Responding to the effects of state budget cuts on Colorado public schools, an organization called the Great Futures Colorado Coalition wants a 2011 statewide ballot measure to raise funds for schools.

A Colorado school finance project report indicates that school districts throughout the state are resorting to cost-cutting measures that will affect students and families. According to the report, those effects include increased class sizes, shorter school years, transportation and technology fees, deferred textbook purchases, reduced music and physical education programs and four-day school weeks for some districts.

“The report makes clear that kids throughout Colorado will be returning to more crowded classrooms, for fewer days, and with narrower curriculum,” said Lisa Weil, policy director of Great Education Colorado, a member of the Great Futures coalition. “With the real threat of even greater cuts to K-12 and higher ed looming for the next two years, public education supporters recognize this crisis will only deepen until the voters are given the opportunity to fix it.”

During budget discussions in the spring, the Mesa County School District 51 Board considered changes as drastic as the four-day week. While the board decided against such a move, the board offered early retirement packages for teachers, reducing the district payroll.

Cuts at the state level could mean funding per student will be reduced this year. Last year, District 51 received about $6,600 per student, placing the district near the bottom of the list in per-student payments.

The formula that determines compensation has been a bone of contention for years among educators in Mesa County. Because District 51 is an averaged-sized district, it receives less per student than large districts that offer more overall services as well as small districts with a high cost per student because of low student populations. The state funding formula also funnels less money to districts in counties with lower costs of living — which traditionally fits the Mesa County profile, although the local cost of living index is now about the same as the national average.
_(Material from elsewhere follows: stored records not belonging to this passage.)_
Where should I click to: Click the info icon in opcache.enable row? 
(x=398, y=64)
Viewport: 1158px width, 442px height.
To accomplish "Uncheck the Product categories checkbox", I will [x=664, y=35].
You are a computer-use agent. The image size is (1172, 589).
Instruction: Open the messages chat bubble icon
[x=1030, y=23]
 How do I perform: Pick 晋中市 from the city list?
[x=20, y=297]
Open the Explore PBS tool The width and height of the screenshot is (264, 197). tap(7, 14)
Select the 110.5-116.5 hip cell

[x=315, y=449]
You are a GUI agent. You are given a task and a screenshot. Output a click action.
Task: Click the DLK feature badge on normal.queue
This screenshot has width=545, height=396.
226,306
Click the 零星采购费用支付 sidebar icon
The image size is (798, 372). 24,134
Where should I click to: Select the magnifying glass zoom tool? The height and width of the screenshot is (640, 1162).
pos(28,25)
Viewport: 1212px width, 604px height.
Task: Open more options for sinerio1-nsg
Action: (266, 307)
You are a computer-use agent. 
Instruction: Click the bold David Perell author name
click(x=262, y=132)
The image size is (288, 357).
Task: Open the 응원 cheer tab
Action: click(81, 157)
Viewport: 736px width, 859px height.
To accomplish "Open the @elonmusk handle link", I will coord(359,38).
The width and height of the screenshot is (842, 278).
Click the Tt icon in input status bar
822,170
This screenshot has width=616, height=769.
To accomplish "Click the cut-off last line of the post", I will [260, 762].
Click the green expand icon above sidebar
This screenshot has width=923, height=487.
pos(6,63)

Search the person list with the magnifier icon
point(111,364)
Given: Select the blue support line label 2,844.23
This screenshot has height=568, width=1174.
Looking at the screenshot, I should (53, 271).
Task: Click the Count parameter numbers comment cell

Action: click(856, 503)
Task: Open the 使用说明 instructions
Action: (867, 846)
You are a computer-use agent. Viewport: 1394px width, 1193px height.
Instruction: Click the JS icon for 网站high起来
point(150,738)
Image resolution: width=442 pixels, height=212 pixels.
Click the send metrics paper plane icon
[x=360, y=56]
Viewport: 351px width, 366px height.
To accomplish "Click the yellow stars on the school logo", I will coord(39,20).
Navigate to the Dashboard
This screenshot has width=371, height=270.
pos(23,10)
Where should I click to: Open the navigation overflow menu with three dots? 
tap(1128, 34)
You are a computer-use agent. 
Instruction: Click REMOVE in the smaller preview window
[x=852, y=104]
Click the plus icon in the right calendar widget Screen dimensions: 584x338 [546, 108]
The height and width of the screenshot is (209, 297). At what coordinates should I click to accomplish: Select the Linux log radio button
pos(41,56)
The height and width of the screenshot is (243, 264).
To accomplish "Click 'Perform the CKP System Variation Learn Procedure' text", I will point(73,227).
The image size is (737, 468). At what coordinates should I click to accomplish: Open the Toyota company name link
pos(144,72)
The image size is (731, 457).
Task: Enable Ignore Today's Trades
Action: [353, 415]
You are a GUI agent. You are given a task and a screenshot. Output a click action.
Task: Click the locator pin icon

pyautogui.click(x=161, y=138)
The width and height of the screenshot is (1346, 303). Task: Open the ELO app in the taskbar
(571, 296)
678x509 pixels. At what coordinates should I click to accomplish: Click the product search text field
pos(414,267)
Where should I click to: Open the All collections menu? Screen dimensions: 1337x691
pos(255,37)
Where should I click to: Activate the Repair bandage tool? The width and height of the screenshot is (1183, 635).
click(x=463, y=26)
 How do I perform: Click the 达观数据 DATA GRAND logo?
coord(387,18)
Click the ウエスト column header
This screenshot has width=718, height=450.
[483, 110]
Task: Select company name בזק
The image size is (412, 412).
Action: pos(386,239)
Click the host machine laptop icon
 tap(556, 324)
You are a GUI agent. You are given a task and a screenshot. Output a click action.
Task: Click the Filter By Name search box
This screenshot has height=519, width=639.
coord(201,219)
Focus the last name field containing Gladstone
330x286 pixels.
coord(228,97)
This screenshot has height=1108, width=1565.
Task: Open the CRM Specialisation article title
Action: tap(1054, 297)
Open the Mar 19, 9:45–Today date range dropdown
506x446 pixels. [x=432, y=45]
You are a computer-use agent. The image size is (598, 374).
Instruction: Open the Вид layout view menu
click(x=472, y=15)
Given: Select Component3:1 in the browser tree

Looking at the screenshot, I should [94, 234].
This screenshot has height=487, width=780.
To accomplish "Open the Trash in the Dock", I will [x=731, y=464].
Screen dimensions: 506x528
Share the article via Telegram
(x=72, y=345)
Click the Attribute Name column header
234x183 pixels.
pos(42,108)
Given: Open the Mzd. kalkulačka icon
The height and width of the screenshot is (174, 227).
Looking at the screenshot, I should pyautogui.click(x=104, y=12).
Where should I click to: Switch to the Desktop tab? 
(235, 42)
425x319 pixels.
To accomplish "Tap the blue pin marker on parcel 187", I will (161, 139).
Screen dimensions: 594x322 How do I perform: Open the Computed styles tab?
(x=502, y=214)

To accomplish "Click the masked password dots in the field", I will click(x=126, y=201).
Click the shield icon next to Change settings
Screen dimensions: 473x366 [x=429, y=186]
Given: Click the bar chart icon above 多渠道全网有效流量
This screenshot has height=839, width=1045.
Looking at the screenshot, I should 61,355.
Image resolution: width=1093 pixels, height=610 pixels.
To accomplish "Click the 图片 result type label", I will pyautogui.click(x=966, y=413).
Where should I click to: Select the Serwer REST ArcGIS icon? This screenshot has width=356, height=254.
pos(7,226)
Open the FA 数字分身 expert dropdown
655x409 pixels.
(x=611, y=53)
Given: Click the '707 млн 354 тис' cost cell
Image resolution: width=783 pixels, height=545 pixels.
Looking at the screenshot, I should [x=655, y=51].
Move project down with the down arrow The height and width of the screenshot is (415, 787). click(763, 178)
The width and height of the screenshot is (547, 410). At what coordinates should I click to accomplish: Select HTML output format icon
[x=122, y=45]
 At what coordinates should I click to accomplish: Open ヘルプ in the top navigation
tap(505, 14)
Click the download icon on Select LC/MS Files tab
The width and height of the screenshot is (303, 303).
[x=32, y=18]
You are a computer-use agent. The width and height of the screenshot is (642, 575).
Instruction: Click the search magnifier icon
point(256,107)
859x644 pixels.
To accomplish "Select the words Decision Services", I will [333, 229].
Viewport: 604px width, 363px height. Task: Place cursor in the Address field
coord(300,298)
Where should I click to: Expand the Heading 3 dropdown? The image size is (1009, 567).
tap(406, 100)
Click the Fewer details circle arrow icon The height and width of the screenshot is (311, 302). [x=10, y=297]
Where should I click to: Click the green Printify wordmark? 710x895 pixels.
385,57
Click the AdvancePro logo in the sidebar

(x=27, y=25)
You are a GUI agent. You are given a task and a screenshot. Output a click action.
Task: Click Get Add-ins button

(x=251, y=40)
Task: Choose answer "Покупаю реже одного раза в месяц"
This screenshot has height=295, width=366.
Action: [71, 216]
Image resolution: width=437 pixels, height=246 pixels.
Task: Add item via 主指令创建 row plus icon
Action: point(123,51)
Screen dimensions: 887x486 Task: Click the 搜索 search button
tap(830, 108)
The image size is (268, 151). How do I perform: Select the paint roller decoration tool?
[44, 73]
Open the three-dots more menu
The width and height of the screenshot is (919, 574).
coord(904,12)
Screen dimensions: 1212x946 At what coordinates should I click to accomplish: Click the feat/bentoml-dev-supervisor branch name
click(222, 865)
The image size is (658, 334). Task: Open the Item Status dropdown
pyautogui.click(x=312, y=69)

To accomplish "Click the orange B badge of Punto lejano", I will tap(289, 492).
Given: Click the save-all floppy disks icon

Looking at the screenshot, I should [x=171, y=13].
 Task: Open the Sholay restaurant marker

“We need to take a serious look at how schools are funded,” said Steve Schultz, superintendent for District 51. “It’s so complicated for people to understand.”

While Mesa County residents might complain about the level of funding from the state, Schultz said local property taxes fund less than a third of the $6,600 per-student fee. By contrast, residents in Aspen foot the entire per-student fee for their students.

Schultz is not joining the call for a funding measure on next year’s ballot partly because many families are struggling to pay bills as it is during the economic downturn. But Schultz does join the cry for revisions in state laws that can work against one another.

Constitutional Amendment 23 mandates that public school funding be increased each year even as the Taxpayer Bill of Rights amendment prohibits government from increasing overall spending levels by more than an amount that’s calculated by combining the population growth rate and the increase in the Consumer Price Index in the Denver-Boulder area.

There’s also the Gallagher Amendment, which requires business owners to pay more combined property taxes than homeowners in Colorado.

Meanwhile, the Great Futures coalition formed in January pushes on with its discussion of a ballot measure. The coalition called on the State Legislature to refer a measure to the ballot in November of this year to provide a mechanism for preventing deeper cuts for education, but legislation failed.

“We cannot stand idly by as cuts grow deeper every year,” said Lynn Huizing, president of Colorado PTA, a member of the Great Futures coalition. “Our constituents understand that our children can’t wait any longer for us to get our priorities straight and live our values.”